— STATED GOAL 1 —
In the article about Afroman's defamation trial, what is Afroman's legal name?
— STATED GOAL 2 —
Repeat the part of the article about Afroman's defamation trial from "After Afroman’s Ohio" to "lyrically explicit song.", word for word.

— SOURCE —
········

After Afroman’s Ohio home was raided by police and searched for evidence of drug trafficking and kidnapping in the summer of 2022, the rap wonder of the early 2000s channeled his frustration into lyrically explicit song.

Several songs, in fact, on an album titled “Lemon Pound Cake,” a derogatory reference to one of the sheriff’s deputies who busted down his front door after a judge granted a warrant, seizing money and disconnecting his security cameras. Afroman — legal name Joseph Foreman — was never criminally charged, and “Lemon Pound Cake” became his public condemnation of the deputies and their tactics.

Then seven of those deputies sued him for defamation, and Afroman spent the past few days in Adams County defending his art at trial — and prevailing. After hours of deliberation Wednesday, the jury ruled in Afroman’s favor on all counts, disagreeing with the deputies’ allegations that the rapper had violated their rights and owed them millions of dollars in monetary damages.

Moments after the trial ended, a video of the judge reading the verdict aloud in court was posted to Afroman’s social media accounts.

The three-day trial explored fundamental questions about policing, the Constitution’s free-speech protections and the limits of artistic criticism. It also unexpectedly catapulted the man behind “Because I Got High” and “Crazy Rap (Colt 45 & 2 Zig Zags)” back into pop culture’s lexicon. A Colorado sheriff’s office that shares the same name as the Ohio one said it had mistakenly received a flood of social media comments and phone calls about the defamation trial. Even the Libertarian Party has weighed in.

········

— MATERIAL PROVIDED —
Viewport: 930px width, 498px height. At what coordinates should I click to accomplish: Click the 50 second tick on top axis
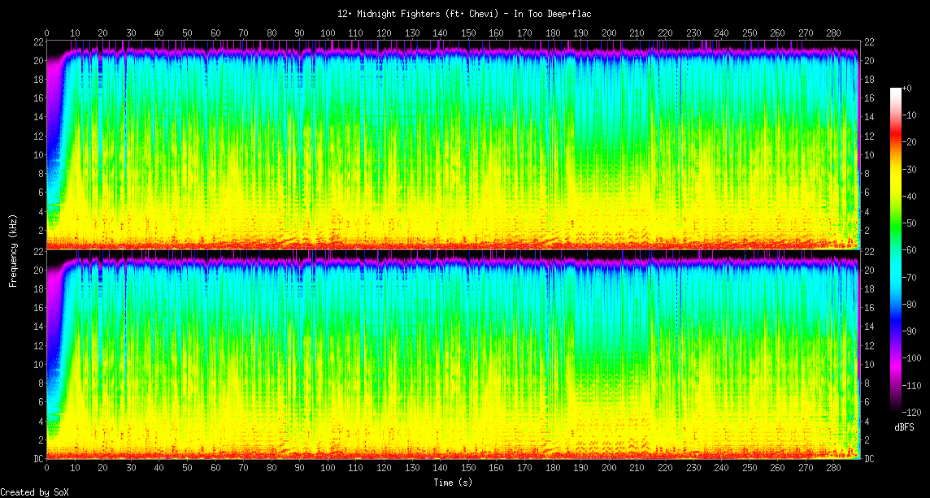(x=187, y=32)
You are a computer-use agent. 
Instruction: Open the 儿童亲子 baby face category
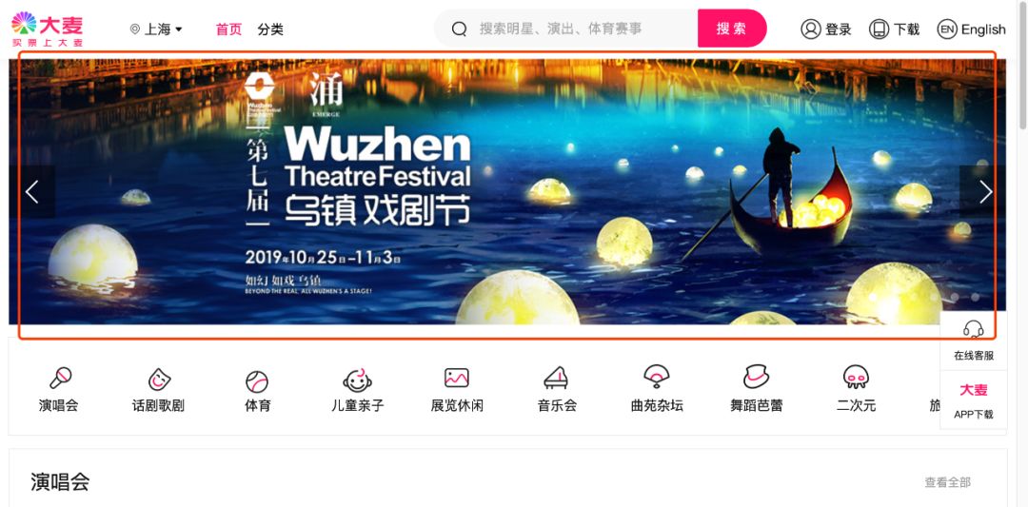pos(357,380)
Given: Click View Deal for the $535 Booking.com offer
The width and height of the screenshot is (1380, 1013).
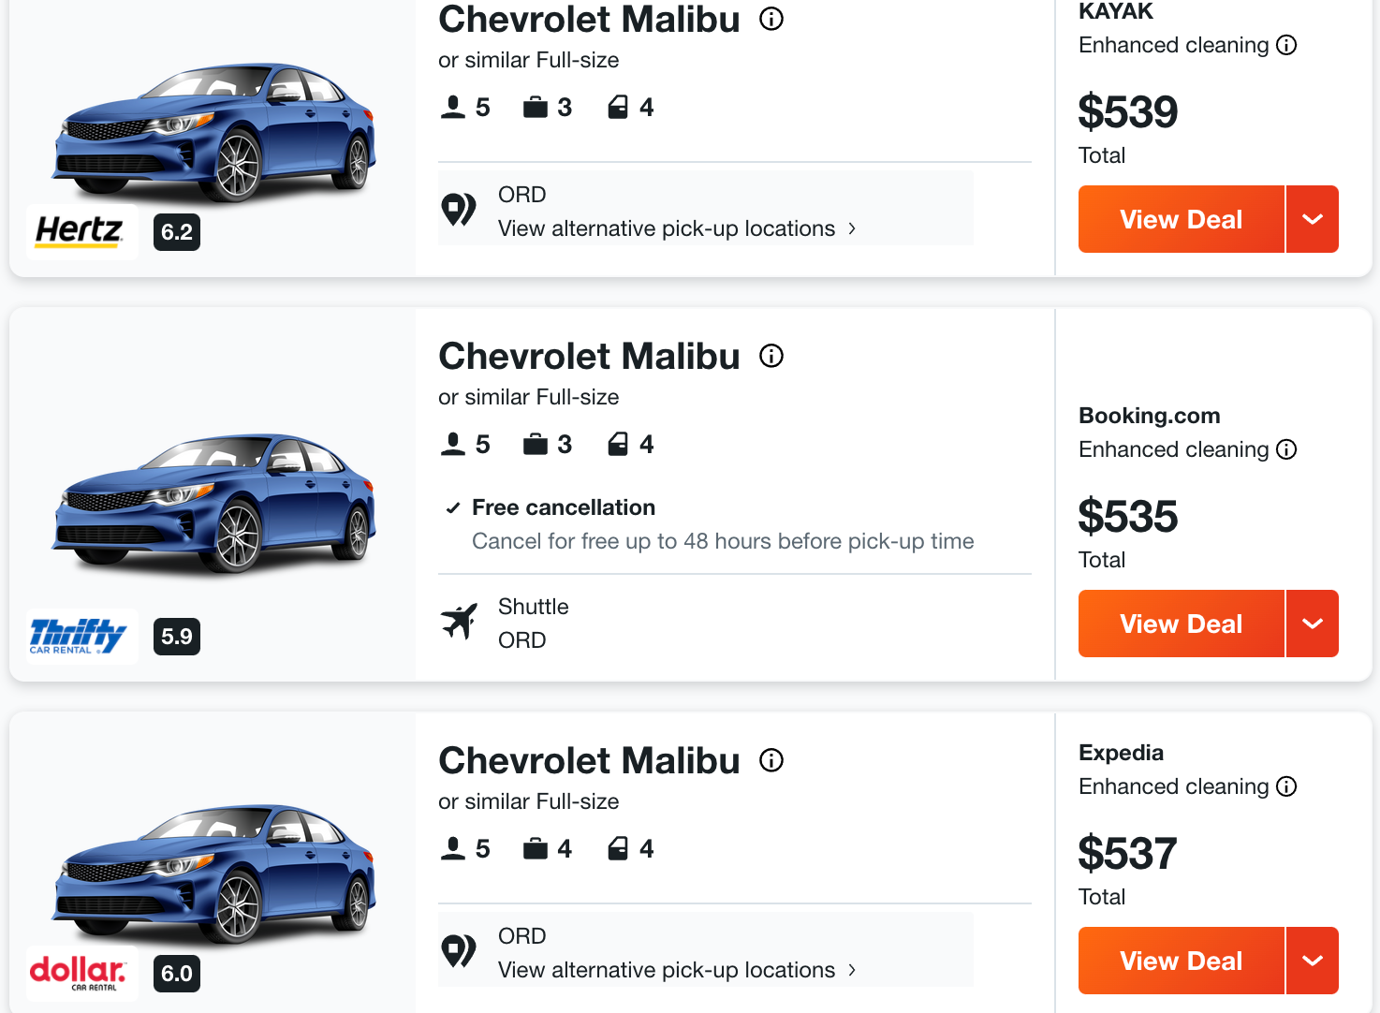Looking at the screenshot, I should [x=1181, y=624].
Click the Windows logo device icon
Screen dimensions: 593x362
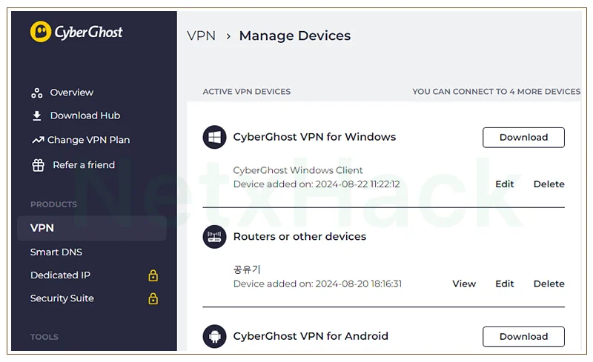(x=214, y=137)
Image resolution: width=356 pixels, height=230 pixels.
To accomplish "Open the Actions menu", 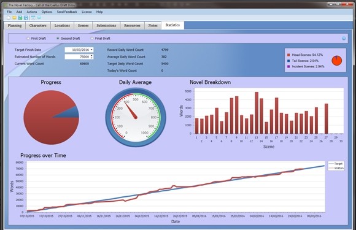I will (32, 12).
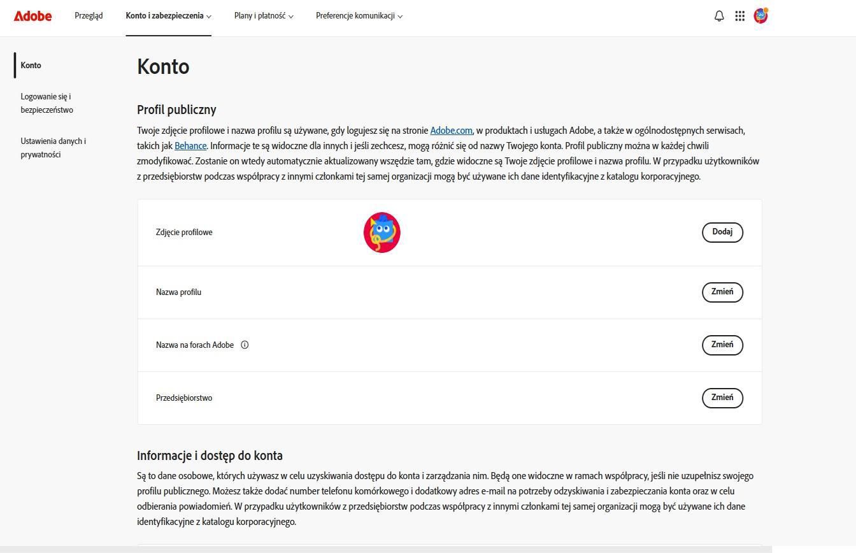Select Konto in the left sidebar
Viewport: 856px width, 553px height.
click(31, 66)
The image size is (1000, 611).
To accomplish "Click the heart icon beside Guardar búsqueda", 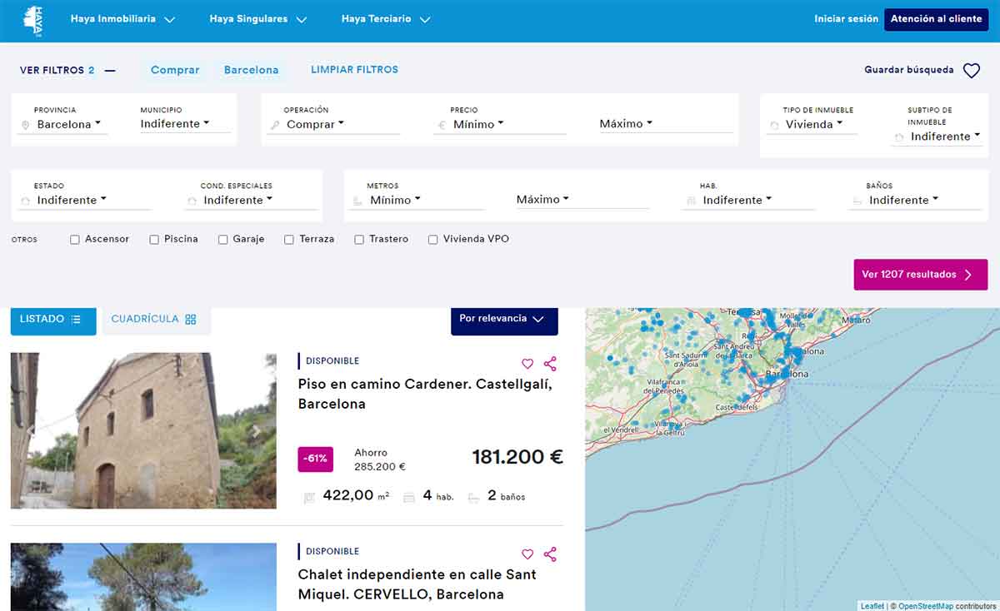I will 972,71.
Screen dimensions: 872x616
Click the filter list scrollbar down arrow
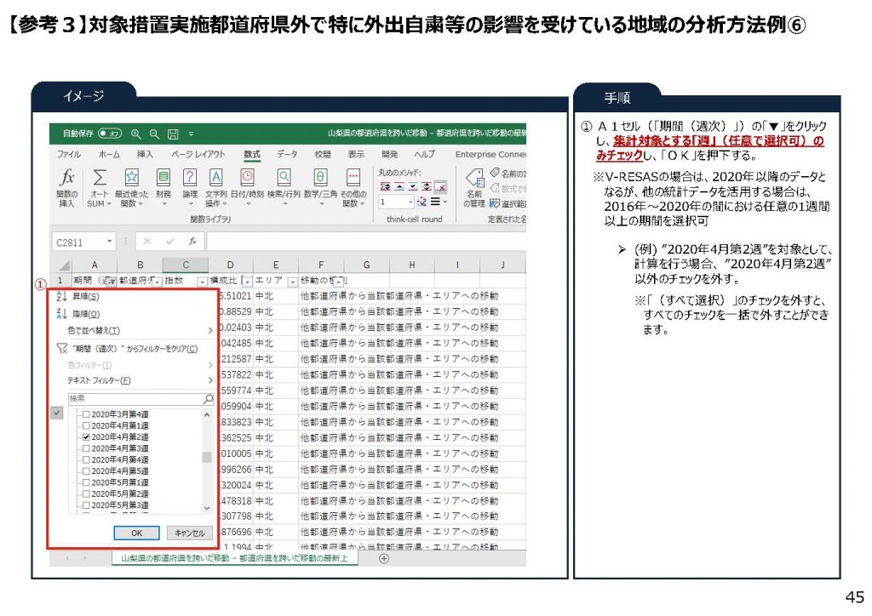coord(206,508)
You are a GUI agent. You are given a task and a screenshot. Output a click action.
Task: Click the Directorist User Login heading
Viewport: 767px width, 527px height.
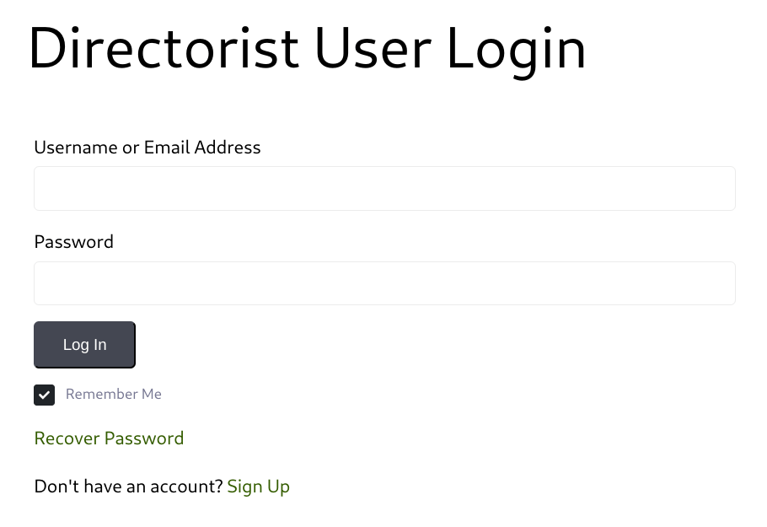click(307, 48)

········

— REPLY 1 —
Joseph Foreman

— REPLY 2 —
After Afroman’s Ohio home was raided by police and searched for evidence of drug trafficking and kidnapping in the summer of 2022, the rap wonder of the early 2000s channeled his frustration into lyrically explicit song.